Então, porque acreditamos que amar é sofrer? Um dos motivos é porque temos uma cultura que preconiza o amor romântico como sendo um amor dramático. Vemos isso o tempo todo no cinema, por exemplo. Mocinhas apaixonadas por parceiros que nada têm de mocinhos, que precisam sofrer por eles, que precisam modificá-los para poderem ser felizes para sempre. Bem ao estilo A Bela e a Fera. Quem sabe, depois de todo o sofrimento, a fera se torne um príncipe? Bem, na vida real, nem sempre acontece assim.

E as músicas? Nas letras, amar e sofrer andam sempre juntos, já reparou? E o amor romântico é tema constante da grande maioria dos ritmos musicais. Sem prestar muita atenção, escutamos, constantemente, uma espécie de mantra que diz “tudo bem sofrer por amor, é assim mesmo”. E não é! Está na hora de começar a entender a mensagem que consumimos e o que dela vem fazendo parte dos nossos comportamentos. Começar o novo ano com uma nova atitude, além de saudável, pode mudar para melhor a sua compreensão do mundo, da vida e do amor.

O que é sofrer, então?

Sofrer é não amar a si mesma. Sofrer é deixar a nossa felicidade nas mãos do outro, é condicionar nosso bem-estar a um sentimento recíproco, do tipo “só serei feliz se ele me amar”. Sofrer é ter expectativas demais sobre as situações e as pessoas que nos cercam. Sofrer é se apegar excessivamente a uma ideia ou pessoa, é ser possessiva, insegura. Sofrer é não ter coragem de correr atrás dos nossos sonhos. Tudo isso é sofrer. E esses sentimentos são totalmente desconectados do amor verdadeiro. Amar liberta, convive com as diferenças, é leve, respeita. É um estado de espírito, como falei ali em cima. Quando amamos de verdade, temos em nós algo que gera alegria, leveza, plenitude, e não sofrimento.

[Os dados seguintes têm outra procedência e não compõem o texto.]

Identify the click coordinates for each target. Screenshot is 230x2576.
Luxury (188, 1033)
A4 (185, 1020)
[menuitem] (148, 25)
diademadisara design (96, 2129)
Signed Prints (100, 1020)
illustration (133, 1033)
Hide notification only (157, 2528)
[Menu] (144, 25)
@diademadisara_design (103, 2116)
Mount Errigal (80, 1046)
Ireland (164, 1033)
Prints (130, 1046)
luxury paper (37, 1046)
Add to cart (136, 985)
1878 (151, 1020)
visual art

Como bem diz o músico Zé Ramalho em sua canção “Sinônimo”: a gente leva pouco tempo para entender que o sinônimo de amor é sofrer, enquanto, na verdade, o sinônimo de amor é amar! Então, que tal trocar o disco, a lista de preferidos no Netflix e no Spotify, e começar a perceber que não é preciso sofrer para amar? Pelo contrário, quem ama de verdade é feliz simplesmente por ter esse sentimento dentro de si!